Obturator hernia: An uncommon cause of intestinal obstruction: A case report

Pratima Gautam a, Prakash Mainali b, Dharmesh Shah a, Suraj Shrestha c,, Ashish Tiwari c, Anurag Karki c
PMCID: PMC10469917  PMID: 37625229

Abstract

Introduction and importance

An obturator hernia is a rare cause of bowel obstruction. Due to its narrow passage in the obturator canal, these are more susceptible to becoming incarcerated and subsequently strangulated. Due to its challenging detection, obturator hernia is often diagnosed late.

Case presentation

A 75-year-old thin-built female with COPD presented to the emergency room with symptoms of abdominal obstruction. Abdominal examination revealed distension, firmness, rigidity, and tenderness with no bowel sounds. An erect abdominal X-ray showed multiple air-fluid levels, indicating an acute abdomen due to intestinal obstruction. Emergency exploratory laparotomy revealed an obturator hernia with strangulated ileum and perforation, necessitating resection and double barrel ileostomy. Unfortunately, despite all medical interventions, the patient succumbed to hospital-acquired pneumonia following the surgery.

Discussion

Obturator hernia, known as ‘the skinny old woman hernia,’ is rarely externally visible or palpable, leading to frequent undiagnosed cases. It presents with bowel obstruction or perforation and carries the highest morbidity among abdominal hernias. Timely intervention is crucial to prevent complications like bowel strangulation.

Conclusion

This case report highlights the challenges of diagnosing and managing obturator hernia, a rare condition with significant morbidity. Early detection through imaging or operative findings is crucial to prevent complications like bowel strangulation, especially in older women at higher risk.
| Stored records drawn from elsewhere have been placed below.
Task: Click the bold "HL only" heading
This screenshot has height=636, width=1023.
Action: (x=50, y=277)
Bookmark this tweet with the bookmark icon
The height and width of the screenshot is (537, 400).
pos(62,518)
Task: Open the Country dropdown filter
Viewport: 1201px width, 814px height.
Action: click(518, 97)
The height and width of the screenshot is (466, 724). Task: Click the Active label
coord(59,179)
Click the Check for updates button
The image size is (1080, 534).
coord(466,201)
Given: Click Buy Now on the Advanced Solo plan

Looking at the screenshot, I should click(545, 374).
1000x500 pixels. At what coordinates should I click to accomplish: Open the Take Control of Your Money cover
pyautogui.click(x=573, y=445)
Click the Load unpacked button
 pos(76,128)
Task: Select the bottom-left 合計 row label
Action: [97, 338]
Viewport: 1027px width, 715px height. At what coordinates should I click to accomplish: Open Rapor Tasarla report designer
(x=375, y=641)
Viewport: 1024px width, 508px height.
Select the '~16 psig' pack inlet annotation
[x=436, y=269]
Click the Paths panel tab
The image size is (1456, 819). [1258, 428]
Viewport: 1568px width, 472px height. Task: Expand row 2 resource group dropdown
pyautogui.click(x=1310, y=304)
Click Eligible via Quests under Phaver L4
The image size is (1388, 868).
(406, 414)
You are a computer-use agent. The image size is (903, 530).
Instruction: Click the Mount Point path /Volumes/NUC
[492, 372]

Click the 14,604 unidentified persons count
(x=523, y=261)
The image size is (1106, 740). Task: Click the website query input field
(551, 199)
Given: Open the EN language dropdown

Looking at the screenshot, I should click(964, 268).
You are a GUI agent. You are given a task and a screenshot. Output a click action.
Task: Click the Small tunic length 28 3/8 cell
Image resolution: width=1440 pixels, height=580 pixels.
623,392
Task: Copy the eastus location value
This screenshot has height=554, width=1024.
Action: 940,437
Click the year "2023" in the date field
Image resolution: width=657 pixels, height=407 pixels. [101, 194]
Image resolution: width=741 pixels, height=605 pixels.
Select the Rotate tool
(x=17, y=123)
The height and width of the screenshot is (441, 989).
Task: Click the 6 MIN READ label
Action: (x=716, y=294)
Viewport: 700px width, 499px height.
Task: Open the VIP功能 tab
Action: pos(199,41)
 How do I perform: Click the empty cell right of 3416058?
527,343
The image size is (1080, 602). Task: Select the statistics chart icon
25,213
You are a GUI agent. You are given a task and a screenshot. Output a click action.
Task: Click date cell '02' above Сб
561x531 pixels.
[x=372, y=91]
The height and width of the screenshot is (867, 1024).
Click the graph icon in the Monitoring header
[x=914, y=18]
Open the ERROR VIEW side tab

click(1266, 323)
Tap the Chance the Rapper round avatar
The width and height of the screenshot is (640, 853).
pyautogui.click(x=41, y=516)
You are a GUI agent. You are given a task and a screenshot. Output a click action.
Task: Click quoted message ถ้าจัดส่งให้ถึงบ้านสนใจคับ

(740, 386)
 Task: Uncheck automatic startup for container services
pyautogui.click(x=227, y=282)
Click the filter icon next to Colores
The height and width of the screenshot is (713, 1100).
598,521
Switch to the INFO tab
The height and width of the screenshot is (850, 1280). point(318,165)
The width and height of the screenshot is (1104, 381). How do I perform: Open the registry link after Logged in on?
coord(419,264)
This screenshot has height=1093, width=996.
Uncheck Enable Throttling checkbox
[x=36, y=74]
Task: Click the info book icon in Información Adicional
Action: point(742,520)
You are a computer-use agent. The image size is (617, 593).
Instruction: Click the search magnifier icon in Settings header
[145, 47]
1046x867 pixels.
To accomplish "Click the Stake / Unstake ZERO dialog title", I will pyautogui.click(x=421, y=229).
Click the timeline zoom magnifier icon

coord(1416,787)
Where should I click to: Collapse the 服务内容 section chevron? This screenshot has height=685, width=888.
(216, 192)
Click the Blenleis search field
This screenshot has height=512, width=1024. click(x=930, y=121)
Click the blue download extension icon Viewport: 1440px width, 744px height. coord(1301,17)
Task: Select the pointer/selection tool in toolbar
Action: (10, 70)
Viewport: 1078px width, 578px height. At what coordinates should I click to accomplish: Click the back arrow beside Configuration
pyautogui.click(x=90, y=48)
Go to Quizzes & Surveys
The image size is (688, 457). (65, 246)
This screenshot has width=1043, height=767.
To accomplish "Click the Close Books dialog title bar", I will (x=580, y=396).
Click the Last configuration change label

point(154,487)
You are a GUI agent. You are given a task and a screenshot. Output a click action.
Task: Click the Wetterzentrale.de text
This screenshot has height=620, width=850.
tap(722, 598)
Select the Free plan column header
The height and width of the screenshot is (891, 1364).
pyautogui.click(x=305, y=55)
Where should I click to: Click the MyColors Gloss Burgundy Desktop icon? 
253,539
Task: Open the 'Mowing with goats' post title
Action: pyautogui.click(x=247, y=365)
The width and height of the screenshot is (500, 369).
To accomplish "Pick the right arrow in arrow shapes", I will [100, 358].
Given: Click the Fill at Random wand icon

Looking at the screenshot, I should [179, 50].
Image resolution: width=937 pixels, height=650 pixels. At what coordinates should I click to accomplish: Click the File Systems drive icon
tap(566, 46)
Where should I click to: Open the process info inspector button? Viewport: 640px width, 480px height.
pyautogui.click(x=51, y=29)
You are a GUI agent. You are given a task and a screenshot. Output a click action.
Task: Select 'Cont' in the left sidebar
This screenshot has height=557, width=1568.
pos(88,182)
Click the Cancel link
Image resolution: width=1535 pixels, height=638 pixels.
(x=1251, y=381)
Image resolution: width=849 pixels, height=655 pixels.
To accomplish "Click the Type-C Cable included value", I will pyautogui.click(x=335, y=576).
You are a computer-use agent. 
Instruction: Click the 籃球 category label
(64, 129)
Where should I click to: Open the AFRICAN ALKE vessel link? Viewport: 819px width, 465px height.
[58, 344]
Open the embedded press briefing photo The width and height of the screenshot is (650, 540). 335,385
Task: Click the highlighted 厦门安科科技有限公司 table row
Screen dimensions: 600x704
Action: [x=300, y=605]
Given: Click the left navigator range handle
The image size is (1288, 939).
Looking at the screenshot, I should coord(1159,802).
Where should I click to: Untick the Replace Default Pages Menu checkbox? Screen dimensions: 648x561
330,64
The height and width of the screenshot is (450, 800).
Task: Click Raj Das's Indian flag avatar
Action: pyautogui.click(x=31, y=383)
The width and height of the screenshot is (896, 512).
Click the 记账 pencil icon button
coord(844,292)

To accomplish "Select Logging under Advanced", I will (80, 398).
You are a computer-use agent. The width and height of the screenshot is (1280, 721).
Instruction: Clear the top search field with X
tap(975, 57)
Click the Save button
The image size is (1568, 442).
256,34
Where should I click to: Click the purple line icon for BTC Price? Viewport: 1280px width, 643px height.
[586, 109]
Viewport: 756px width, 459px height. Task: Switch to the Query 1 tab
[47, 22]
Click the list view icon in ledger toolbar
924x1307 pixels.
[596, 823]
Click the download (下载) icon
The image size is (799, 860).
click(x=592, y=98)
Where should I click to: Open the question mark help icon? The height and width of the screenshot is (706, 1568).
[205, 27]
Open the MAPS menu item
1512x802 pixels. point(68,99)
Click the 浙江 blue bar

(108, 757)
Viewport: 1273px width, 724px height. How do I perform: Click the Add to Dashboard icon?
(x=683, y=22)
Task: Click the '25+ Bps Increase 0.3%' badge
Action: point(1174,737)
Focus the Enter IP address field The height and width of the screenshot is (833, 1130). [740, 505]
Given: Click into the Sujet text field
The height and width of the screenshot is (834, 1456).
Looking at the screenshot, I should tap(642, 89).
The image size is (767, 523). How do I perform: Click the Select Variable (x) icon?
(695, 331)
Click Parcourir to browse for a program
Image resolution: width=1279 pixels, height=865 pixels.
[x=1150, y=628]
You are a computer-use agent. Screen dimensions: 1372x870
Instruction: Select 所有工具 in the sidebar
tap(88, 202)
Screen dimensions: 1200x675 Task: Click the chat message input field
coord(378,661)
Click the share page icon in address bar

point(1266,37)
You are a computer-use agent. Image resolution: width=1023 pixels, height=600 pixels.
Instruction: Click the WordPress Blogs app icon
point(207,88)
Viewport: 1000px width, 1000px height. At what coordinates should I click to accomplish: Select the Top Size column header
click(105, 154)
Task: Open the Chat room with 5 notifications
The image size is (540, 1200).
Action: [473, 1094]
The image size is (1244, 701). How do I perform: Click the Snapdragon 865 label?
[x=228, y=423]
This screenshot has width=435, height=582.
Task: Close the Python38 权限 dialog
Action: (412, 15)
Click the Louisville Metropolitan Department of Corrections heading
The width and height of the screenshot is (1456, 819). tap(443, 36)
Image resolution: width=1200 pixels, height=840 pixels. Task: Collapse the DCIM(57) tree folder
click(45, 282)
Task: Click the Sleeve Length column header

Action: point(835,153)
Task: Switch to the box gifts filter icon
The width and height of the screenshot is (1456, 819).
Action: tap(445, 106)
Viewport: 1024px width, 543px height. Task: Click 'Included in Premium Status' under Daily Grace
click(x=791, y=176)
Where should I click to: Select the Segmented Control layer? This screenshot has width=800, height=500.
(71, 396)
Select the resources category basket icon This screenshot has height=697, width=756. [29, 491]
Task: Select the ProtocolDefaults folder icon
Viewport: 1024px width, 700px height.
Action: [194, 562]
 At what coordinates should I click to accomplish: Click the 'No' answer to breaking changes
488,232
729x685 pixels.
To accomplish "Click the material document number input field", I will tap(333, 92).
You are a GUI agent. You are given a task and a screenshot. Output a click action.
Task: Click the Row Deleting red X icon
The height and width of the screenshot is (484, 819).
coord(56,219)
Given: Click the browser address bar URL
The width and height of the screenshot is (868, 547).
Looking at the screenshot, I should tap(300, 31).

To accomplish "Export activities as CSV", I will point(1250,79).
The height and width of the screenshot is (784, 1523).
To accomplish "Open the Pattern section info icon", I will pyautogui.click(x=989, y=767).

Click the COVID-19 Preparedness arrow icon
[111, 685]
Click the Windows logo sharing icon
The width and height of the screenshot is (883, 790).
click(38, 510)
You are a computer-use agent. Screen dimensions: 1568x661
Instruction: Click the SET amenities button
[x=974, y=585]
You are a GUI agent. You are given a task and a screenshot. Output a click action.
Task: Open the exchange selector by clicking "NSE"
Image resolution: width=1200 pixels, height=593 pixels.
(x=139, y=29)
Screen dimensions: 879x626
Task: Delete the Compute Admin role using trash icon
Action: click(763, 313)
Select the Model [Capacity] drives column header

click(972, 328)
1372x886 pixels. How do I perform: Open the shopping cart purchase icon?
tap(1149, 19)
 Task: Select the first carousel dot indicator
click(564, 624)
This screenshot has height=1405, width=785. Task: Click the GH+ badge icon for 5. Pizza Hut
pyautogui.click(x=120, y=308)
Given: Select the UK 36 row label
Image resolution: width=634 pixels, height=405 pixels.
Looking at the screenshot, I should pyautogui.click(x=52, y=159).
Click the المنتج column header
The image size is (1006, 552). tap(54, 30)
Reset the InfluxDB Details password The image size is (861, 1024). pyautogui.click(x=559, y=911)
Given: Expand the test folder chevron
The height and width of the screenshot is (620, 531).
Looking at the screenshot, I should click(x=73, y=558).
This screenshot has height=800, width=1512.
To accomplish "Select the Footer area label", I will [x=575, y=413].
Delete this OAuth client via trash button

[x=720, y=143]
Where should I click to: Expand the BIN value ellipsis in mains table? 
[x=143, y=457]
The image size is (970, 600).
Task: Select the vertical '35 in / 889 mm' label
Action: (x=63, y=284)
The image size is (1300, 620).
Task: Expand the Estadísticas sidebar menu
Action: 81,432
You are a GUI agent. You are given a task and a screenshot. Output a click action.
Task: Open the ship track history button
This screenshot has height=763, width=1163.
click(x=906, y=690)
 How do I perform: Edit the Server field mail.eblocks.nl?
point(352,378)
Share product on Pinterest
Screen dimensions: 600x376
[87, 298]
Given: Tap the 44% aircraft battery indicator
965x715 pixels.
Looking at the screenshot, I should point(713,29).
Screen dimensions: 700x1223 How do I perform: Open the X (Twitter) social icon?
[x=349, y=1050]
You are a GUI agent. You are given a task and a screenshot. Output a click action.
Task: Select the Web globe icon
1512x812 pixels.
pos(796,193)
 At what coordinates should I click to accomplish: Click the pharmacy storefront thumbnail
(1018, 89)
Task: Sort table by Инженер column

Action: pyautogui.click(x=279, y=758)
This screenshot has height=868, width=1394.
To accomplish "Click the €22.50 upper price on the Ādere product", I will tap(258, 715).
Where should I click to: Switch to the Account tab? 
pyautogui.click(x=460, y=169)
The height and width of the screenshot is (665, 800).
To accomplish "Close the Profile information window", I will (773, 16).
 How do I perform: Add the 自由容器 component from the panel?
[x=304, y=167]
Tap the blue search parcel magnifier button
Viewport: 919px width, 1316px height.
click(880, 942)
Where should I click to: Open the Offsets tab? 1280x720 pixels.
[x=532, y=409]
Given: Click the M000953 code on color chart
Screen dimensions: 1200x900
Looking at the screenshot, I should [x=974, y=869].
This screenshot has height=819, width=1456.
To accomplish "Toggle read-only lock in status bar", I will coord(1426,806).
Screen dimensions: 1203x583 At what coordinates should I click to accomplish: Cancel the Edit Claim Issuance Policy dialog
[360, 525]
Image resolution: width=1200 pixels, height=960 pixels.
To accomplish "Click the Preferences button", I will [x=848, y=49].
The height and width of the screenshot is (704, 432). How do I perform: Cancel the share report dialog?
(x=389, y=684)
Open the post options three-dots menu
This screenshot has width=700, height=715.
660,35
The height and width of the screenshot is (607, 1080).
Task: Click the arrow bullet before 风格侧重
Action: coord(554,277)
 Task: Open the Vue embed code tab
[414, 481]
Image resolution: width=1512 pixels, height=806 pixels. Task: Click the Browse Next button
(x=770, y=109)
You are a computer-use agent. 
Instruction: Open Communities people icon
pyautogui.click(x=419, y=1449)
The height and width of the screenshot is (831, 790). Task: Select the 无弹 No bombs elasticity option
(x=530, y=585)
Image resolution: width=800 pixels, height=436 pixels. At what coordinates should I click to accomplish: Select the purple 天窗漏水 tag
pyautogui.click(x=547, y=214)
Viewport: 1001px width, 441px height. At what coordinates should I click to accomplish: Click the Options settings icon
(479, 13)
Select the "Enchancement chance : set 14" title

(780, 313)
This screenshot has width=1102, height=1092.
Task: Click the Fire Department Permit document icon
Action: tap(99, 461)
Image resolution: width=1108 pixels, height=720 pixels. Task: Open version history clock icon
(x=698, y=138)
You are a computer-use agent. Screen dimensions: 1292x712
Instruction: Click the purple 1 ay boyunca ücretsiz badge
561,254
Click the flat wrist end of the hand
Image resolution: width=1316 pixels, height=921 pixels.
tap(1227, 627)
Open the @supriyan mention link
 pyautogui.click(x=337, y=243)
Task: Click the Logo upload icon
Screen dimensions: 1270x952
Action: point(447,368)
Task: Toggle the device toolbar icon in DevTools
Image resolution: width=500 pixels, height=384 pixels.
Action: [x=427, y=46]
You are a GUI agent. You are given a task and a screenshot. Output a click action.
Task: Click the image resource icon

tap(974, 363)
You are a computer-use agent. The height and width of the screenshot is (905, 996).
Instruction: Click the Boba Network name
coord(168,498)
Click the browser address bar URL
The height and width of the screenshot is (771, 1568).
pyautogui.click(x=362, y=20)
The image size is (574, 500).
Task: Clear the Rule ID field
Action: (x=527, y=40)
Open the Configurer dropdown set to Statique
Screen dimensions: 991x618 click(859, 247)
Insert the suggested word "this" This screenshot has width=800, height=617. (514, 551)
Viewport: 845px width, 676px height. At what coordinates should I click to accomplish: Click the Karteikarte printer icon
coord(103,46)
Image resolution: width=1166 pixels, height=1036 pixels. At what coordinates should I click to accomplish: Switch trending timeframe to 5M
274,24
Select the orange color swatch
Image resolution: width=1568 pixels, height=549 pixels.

Keywords: Case report, Obturator hernia, Intestinal obstruction

Highlights

  • Obturator hernia is an uncommon cause of bowel obstruction among elderly.

  • Majority of the cases are detected intraoperatively.

  • Delayed identification/presentation of obturator hernia increases mortality.

1. Introduction

Obturator hernia (OH) is a rare type of hernia and is the rarest hernia of the pelvic floor which accounts for about 0.07–1 % among all types of abdominal hernia and 0.4 % of bowel obstruction [1]. An obturator hernia occurs when abdominal contents traverse the obturator foramen. As this is a small opening in the pelvis, there is an increased propensity for this hernia to get incarcerated and subsequently strangulated [2].

This is characterized by the protrusion of the hernial sac down from the obturator canal from where the nerve and muscle pass [1]. This hernia generally occurs in the seventh or eighth decades of life in emaciated women at about six times more than the other presenting age group [3]. In this hernia more than 80 % of patients presented with symptoms of bowel obstruction [4]. Due to the difficulty in detecting obturator hernia, it often presents with delayed diagnosis [5].

Here, we present a case of an elderly female who presented with complaints of obstructive symptoms and abdominal pain secondary to an obturator hernia. This case has been written in line with SCARE criteria [6].

2. Case presentation

A 75-year-old female with chronic obstructive pulmonary disease (COPD) and cor pulomonale under medication for several years presented to the emergency room with complaints of not passing stool and flatus, abdominal distension, abdominal pain, and vomiting for three days. She had not undergone any surgery in the past. On examination, she was lean, thin, and ill-looking with a body mass index (BMI) of 15 kg/m2. She was maintaining a saturation of 90 % with 2 l of oxygen with other vitals normal. On abdominal examination, her abdomen was distended, firm, rigid, and tender with the absence of bowel sound.

Inguinal and femoral hernias were not found on light or deep palpation. Rectal examination revealed no frank blood, fissures, or palpable masses. Complete blood count, basic metabolic panel, hepatic function panel, magnesium, phosphorus, prothrombin time, and international normalized ratio (PT-INR) were all within normal limits. An erect X-ray of the abdomen revealed multiple air-fluid levels along with distended bowel loops. With a diagnosis of acute abdomen secondary to intestinal obstruction with features suggestive of perforation peritonitis, the patient was resuscitated with intravenous fluid, and antibiotics and planned for emergency exploratory laparotomy.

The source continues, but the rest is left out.